Critics and audiences were unanimous in their enthusiasm for Judd Apatow's Knocked Up. Its combination of screwball and crudity hit a nationwide nerve and slobbish slacker Seth Rogan's on-off romance with chic journalist Katherine Heigl, after she becomes pregnant following a drunken one-night stand, became the year's water cooler movie.

But why? It's crass, coarse and chauvinistic to a degree that would normally have had the usually trigger-happy PC brigade up in arms. The premise can only be described as a geek fantasy that objectifies women and reduces pregnancy and parenting to lifestyle choices. Moreover, it's far too long and becomes ever-more melodramatic as it lumbers through nine months of indecision and misunderstanding whose inevitability is exacerbated by the collapse of the seemingly perfect relationship between Heigl's sister, Leslie Mann, and her straying husband, Paul Rudd.

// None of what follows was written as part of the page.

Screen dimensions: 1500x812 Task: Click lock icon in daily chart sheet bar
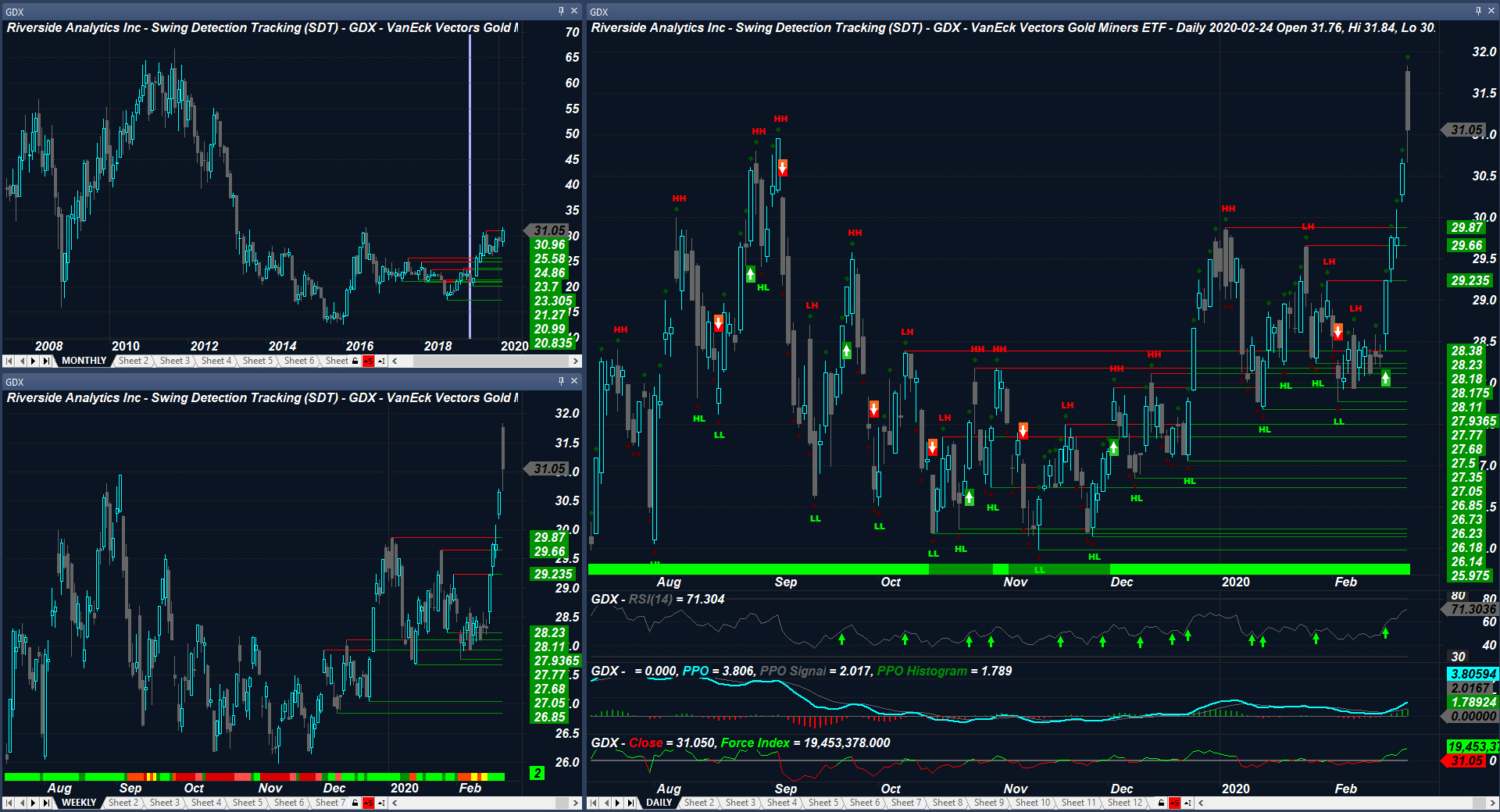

Hollywood used to excel at the comedy of sexual manners and the fact that a tradition inaugurated by such writers as Ben Hecht, Garson Kanin and Billy Wilder has descended into a post-Farrelly morass of smut and nerdish wish-fulfilment is the most depressing thing to happen to movies since George Lucas discovered special effects.

Having had the senses so relentlessly bombarded without recourse to intellectual stimulation, you may feel the need for a little fractal geometry. Surely boffins everywhere will be spending their DVD vouchers on a trio of fascinating films by Nigel Lesmoir-Gordon, which seek to explain how science and mathematics impact upon everyday life.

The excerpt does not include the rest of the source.